Incretin mimetic drugs for type 2 diabetes: possible increased risk of pancreatitis and pre-cancerous findings of the pancreas
The FDA ( Food and Drug Administration ) is evaluating unpublished new findings by a group of academic researchers that suggest an increased risk of pancreatitis and pre-cancerous cellular changes called pancreatic duct metaplasia in patients with type 2 diabetes treated with a class of drugs called incretin mimetics. These findings were based on examination of a small number of pancreatic tissue specimens taken from patients after they died from unspecified causes. FDA has asked the researchers to provide the methodology used to collect and study these specimens and to provide the tissue samples so the Agency can further investigate potential pancreatic toxicity associated with the incretin mimetics.

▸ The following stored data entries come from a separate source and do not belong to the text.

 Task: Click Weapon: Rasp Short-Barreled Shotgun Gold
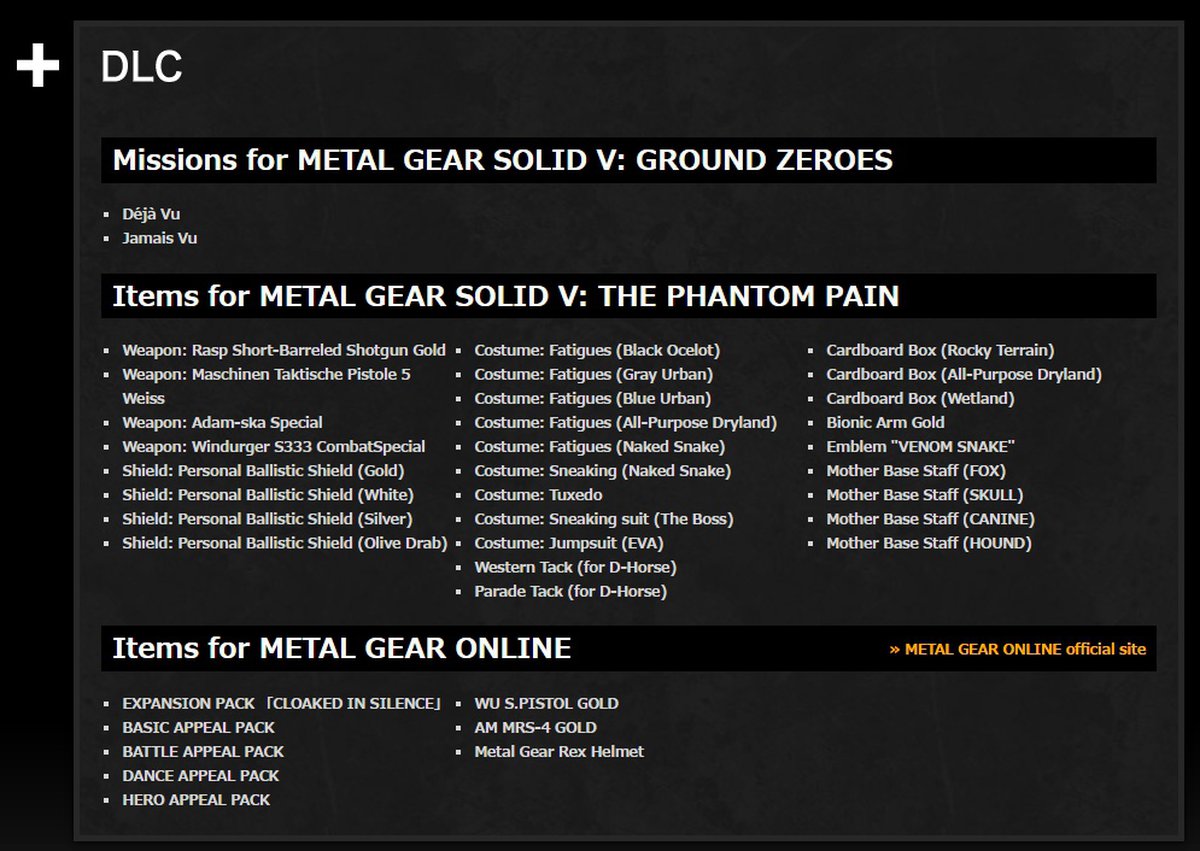coord(283,350)
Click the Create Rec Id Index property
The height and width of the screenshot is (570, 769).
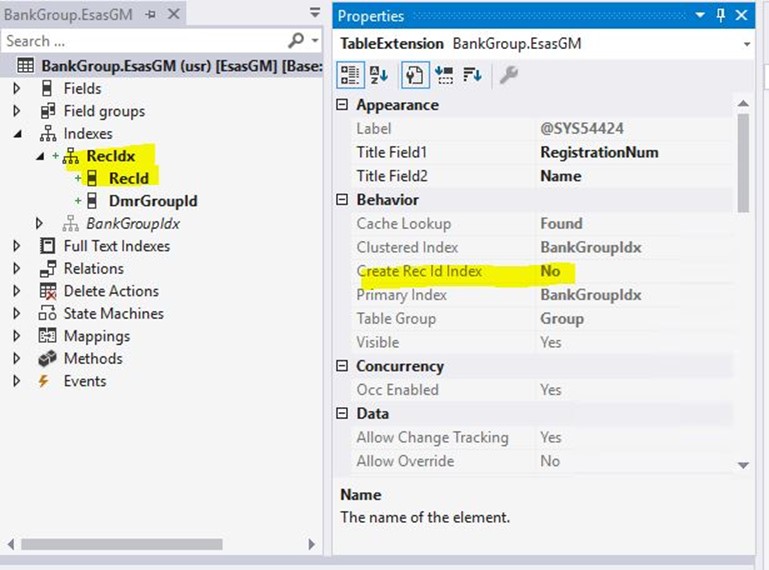coord(419,271)
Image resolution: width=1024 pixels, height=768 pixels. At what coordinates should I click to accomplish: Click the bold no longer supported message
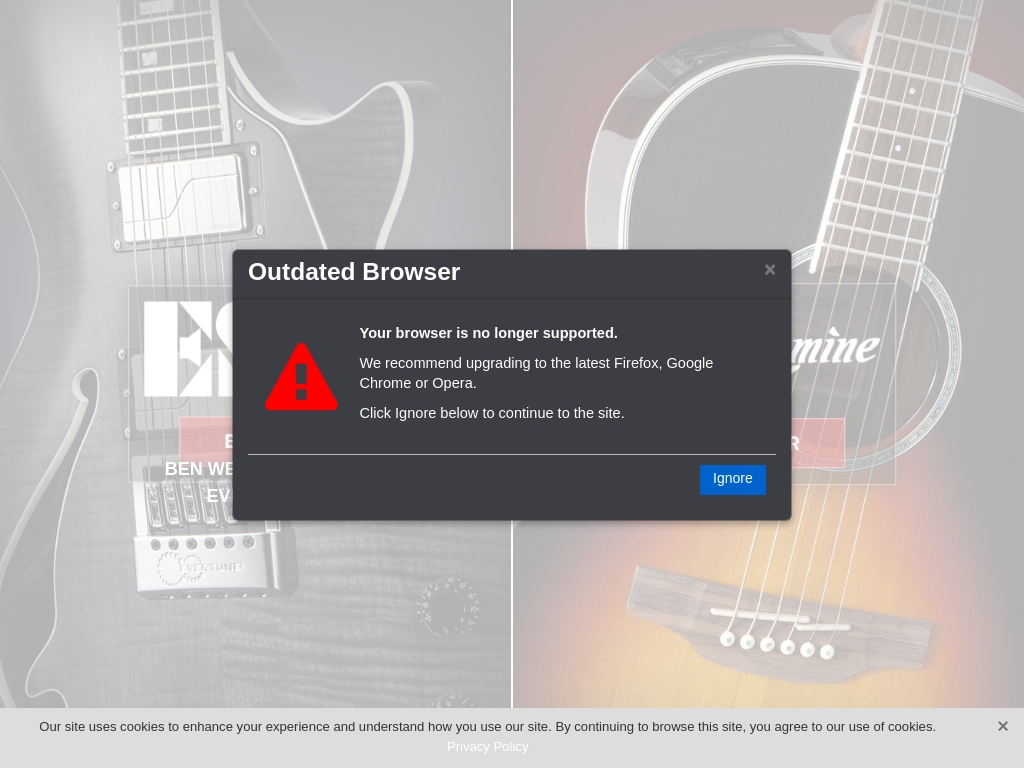click(x=488, y=333)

Drugs in the incretin mimetic class include Exenatide ( Byetta, Bydureon ), Liraglutide ( Victoza ), Sitagliptin ( Januvia, Janumet, Janumet XR, Juvisync ), Saxagliptin ( Onglyza, Kombiglyze XR ), Alogliptin ( Nesina, Kazano, Oseni ), and Linagliptin ( Tradjenta, Jentadueto ). These drugs work by mimicking the incretin hormones that the body usually produces naturally to stimulate the release of insulin in response to a meal. They are used along with diet and exercise to lower blood sugar in adults with type 2 diabetes.
FDA has not reached any new conclusions about safety risks with incretin mimetic drugs. This early communication is intended only to inform the public and health care professionals that the Agency intends to obtain and evaluate this new information.
The Warnings and Precautions section of drug labels and patient Medication Guides for incretin mimetics contain warnings about the risk of acute pancreatitis. FDA has not previously communicated about the potential risk of pre-cancerous findings of the pancreas with incretin mimetics. FDA has not concluded these drugs may cause or contribute to the development of pancreatic cancer.
At this time, patients should continue to take their medicine as directed until they talk to their health care professional, and health care professionals should continue to follow the prescribing recommendations in the drug labels.